> _Extracted information_:

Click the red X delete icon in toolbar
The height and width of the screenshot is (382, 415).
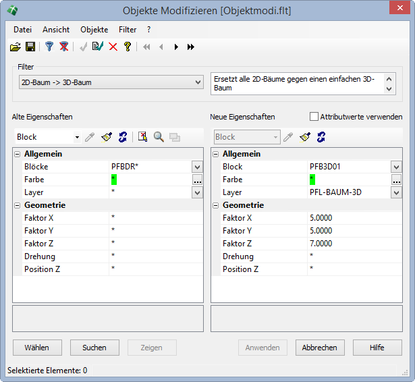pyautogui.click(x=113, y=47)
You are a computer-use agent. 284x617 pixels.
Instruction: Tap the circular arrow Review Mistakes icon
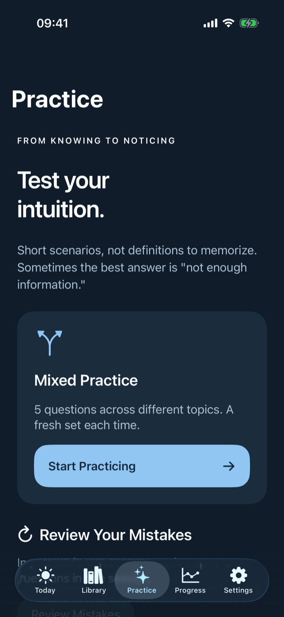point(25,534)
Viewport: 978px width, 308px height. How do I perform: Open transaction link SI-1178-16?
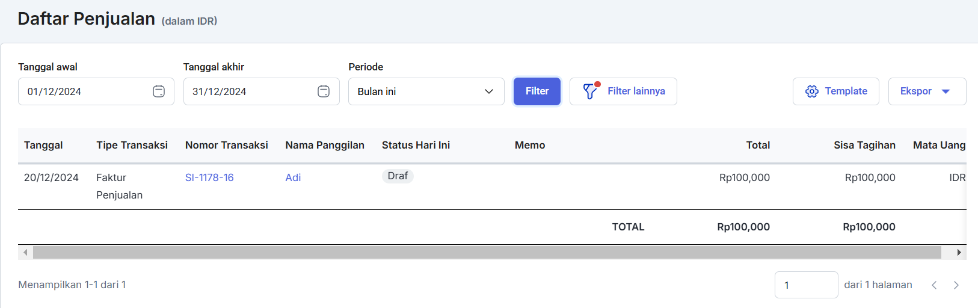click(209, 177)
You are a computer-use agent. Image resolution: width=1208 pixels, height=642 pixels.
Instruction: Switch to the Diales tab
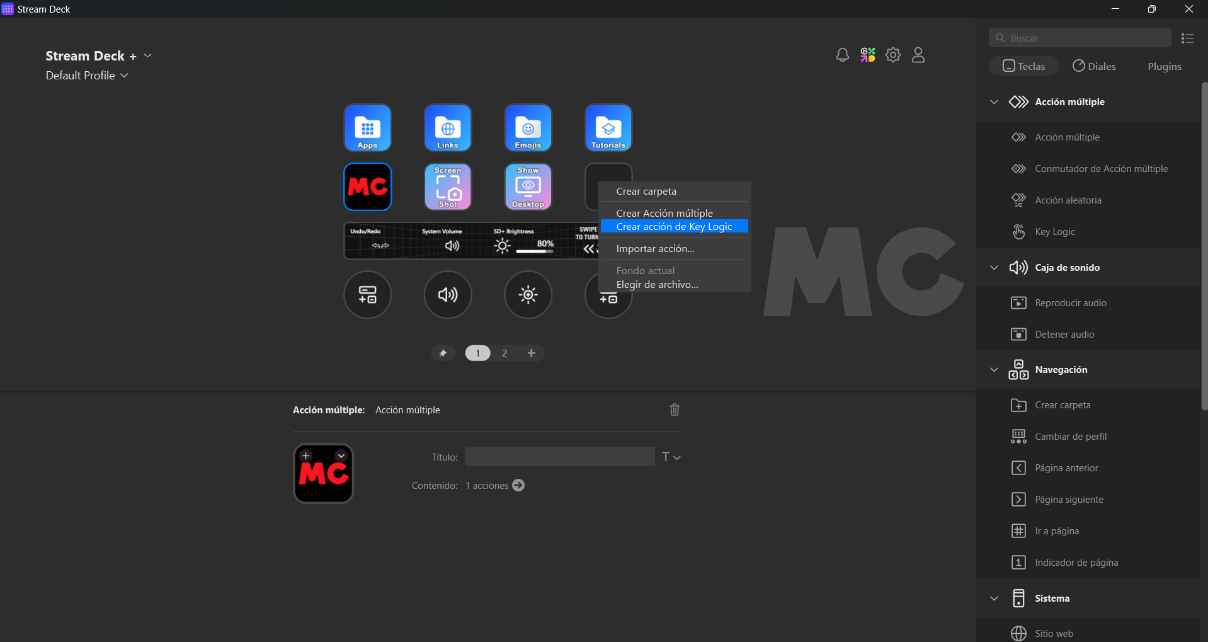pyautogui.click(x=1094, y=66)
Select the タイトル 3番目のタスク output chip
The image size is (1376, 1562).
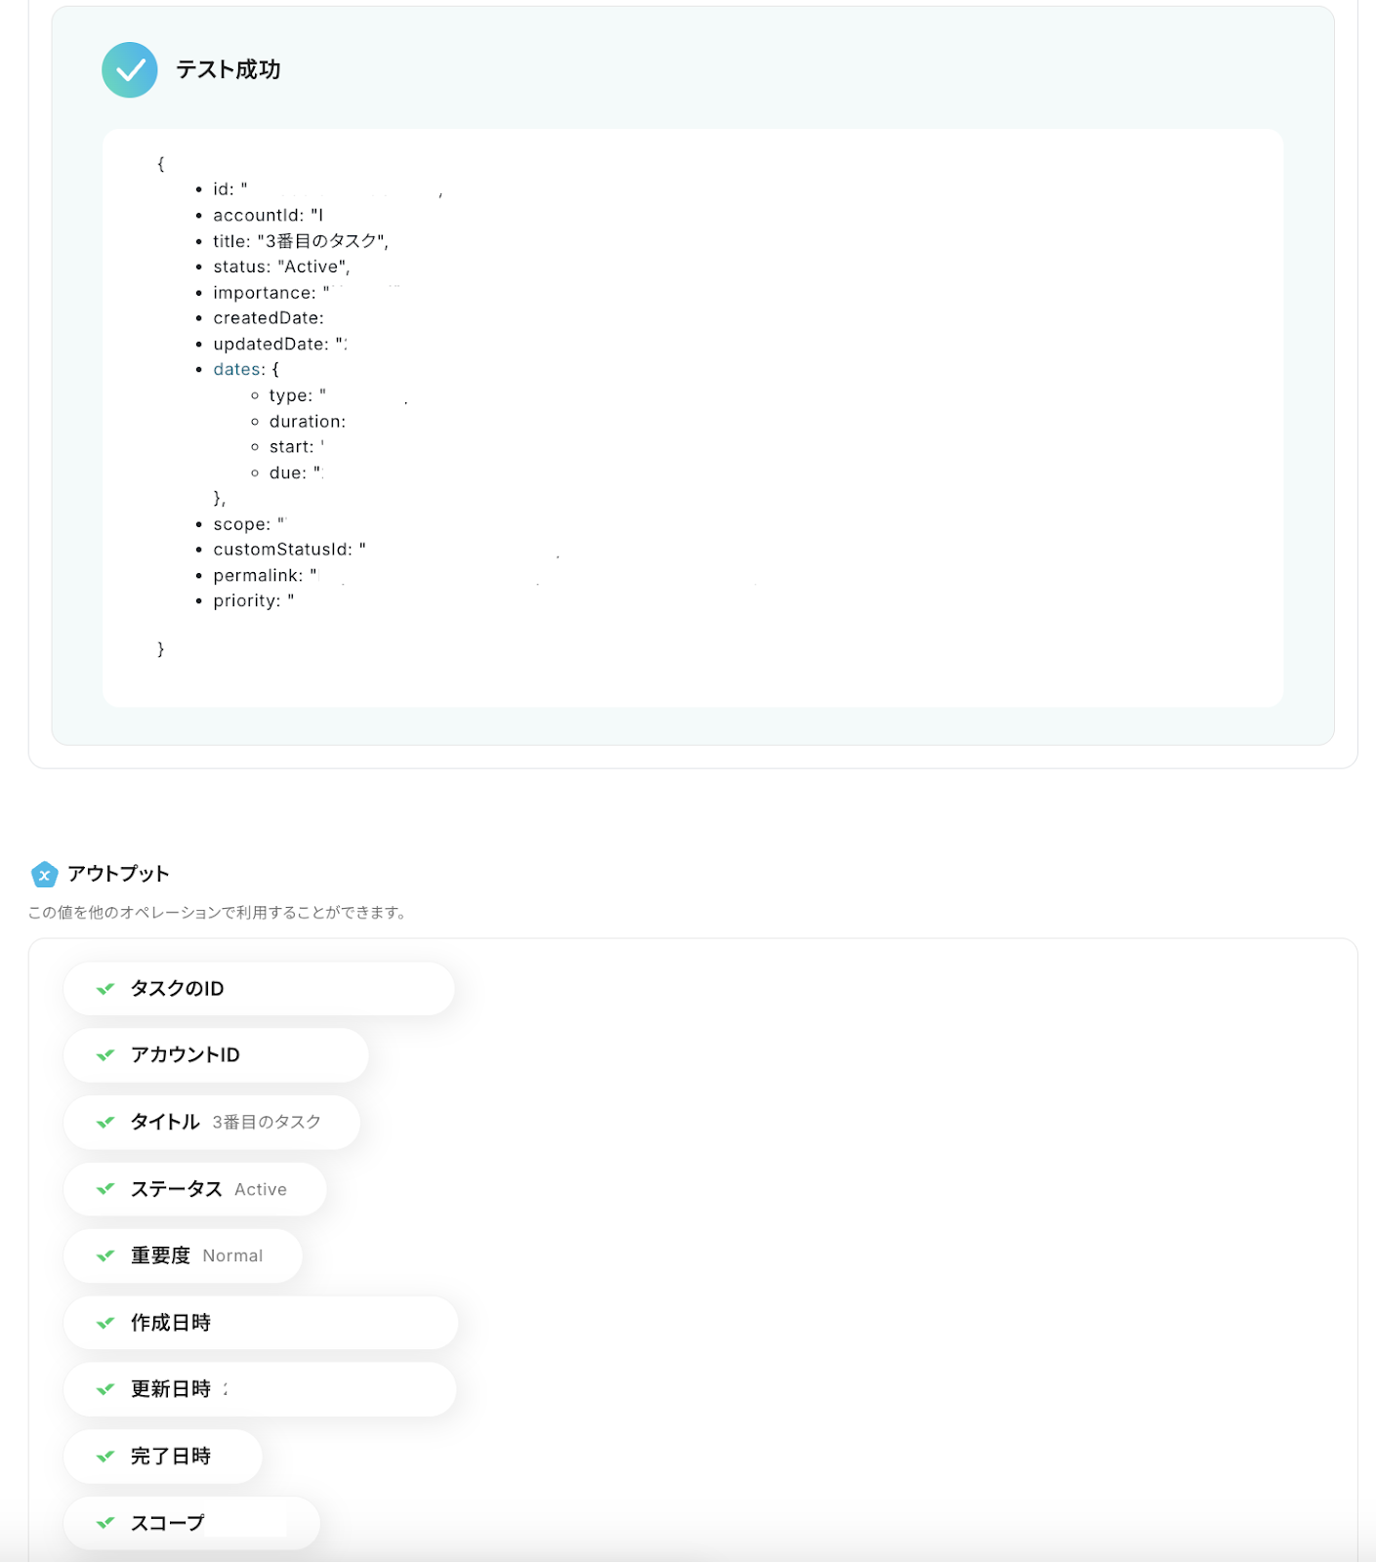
* * *
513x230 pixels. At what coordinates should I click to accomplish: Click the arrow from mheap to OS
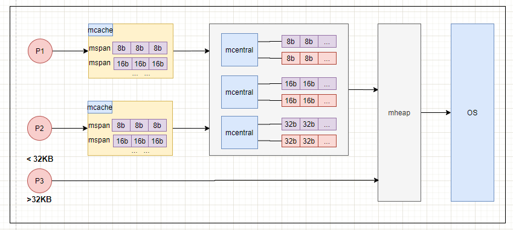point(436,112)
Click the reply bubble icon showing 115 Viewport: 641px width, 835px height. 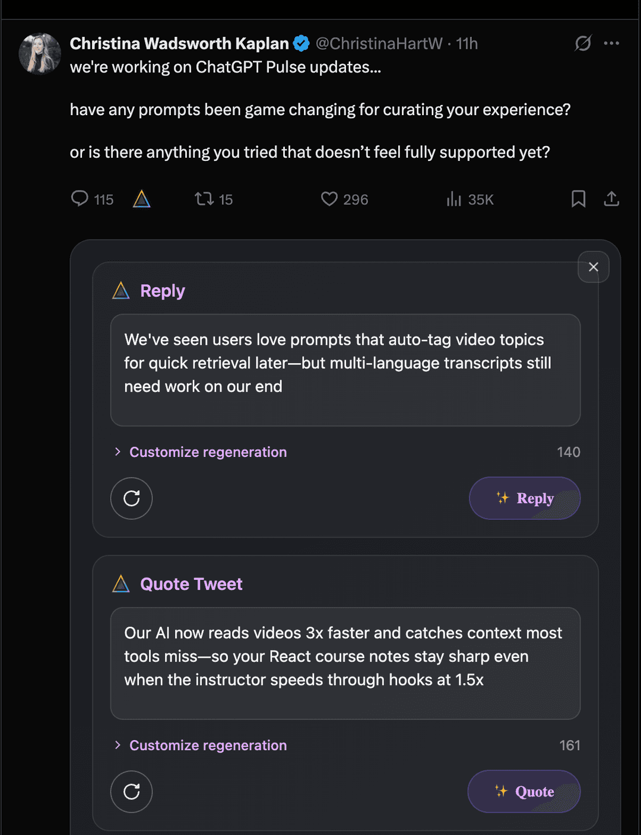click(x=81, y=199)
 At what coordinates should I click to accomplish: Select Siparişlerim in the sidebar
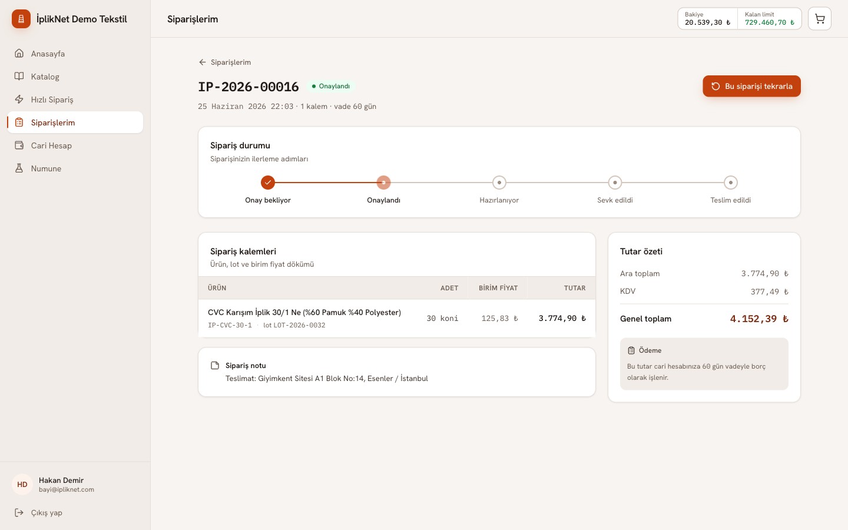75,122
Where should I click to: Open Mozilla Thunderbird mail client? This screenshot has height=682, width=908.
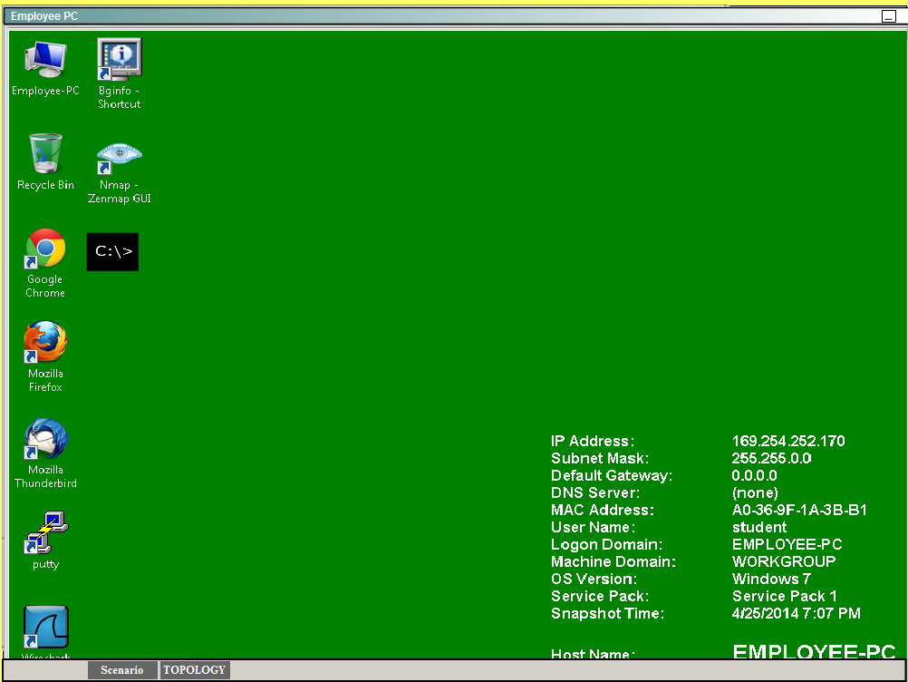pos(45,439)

> _Instructions to follow_: Pull out every line of the data above that contains the string "screenshot", matching case exactly.

> _Reply to the task_:
The height and width of the screenshot is (382, 415).
Where should I click to: Open Mozilla Thunderbird mail client? This screenshot has height=682, width=908.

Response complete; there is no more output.